Monday, August 15, 2011

Quote of the Week-Lorraine Hansberry





Today's quote comes Lorraine Hansberry (1930-1965) who died tragically young. She is best known for her play "A Raisin in the Sun," which also became the basis for a critically-acclaimed film of the same name:



"Obviously the most oppressed of any oppressed group will be its women."



We are featuring Hansberry because the National Black Theatre Festival recently concluded down the road in Winston-Salem, NC. Among the featured plays was a work called "Voices from Haiti," which was featured in the Greensboro alt weekly "Yes Weekly."



The festival also included the play "Let Freedom Ring" by Ted Lange, who is best known for playing the bartender Isaac on the the 1970s hit show "The Love Boat." The North Black Reportory Theatre Company in Winston-Salem, which has plays year-round, also had a play in the festival.

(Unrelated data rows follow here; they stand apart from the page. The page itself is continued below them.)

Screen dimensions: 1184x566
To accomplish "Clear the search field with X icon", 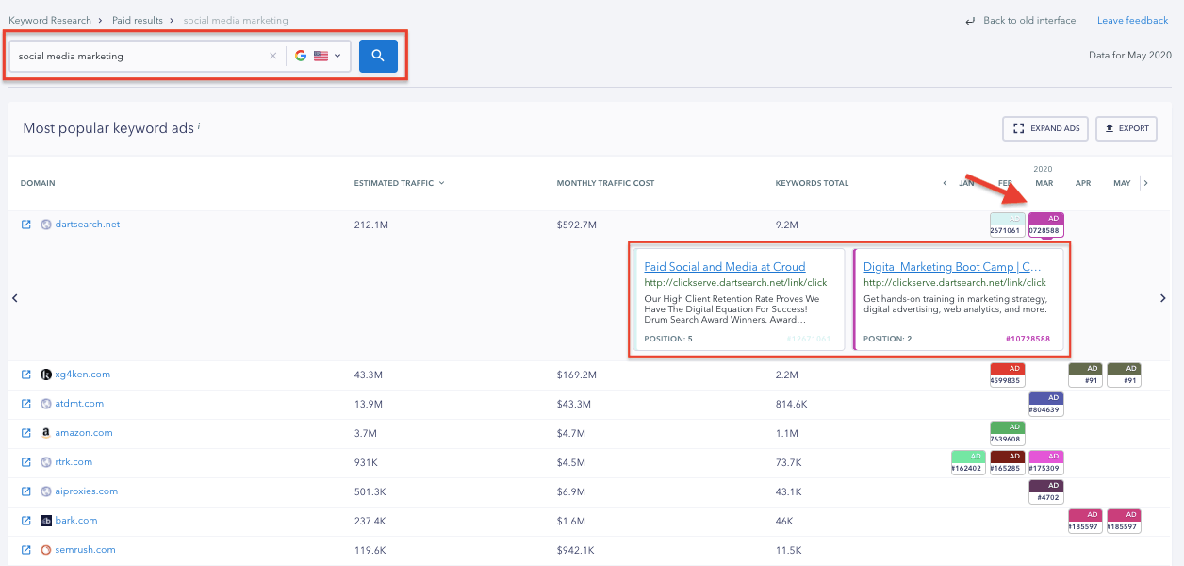I will pos(273,56).
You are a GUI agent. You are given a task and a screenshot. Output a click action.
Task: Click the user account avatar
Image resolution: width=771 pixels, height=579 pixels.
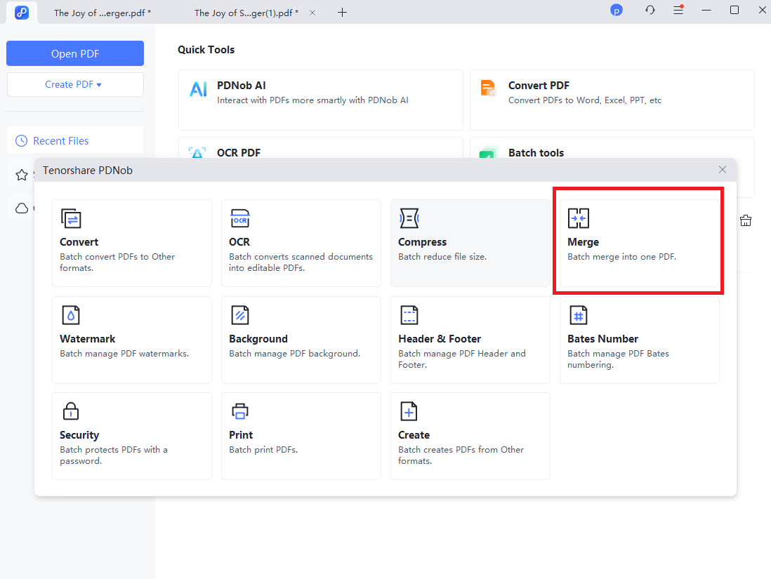click(616, 11)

SIDEBAR: My hometown of Roanoke, Va., may not come to mind when it comes to art, but the Star City has an acclaimed art museum in the Taubman Museum of Art. There is also a relatively new city-wide campaign called "Art in Roanoke" which features public art displays all over Roanoke.



The art on display includes "Trojan Dog" by Roanoke artist Ann Glover at a fire station on Memorial Avenue in close proximity to the Grandin Theatre. There is also "connect" by Erika Strecker from Lexington, Ky., on Campbell Avenue near the offices of "The Roanoke Times." And, there is perhaps the best one of the seven displays in Crystal Spring Park near Roanoke Memorial Hospital called "Jelly Bean" by artist John Clement from Brooklyn, NY.



I will devote an entire blog entry to the project in a later entry.



SIDEBAR TWO: I will be on hiatus from now until next Monday for a variety of reasons. But, while I'm away, I hihgly recommend visiting the unique blog "New Black Man" from Duke University professor Mark Anthony Neal, who was recently on "The State of Things," a local/regional public radio talk show on WUNC-FM (90.7-FM, Chapel Hill), which is hosted by Frank Stasio. I am not an African-American myself, but the blog gives one an interesting perspective on the world around us.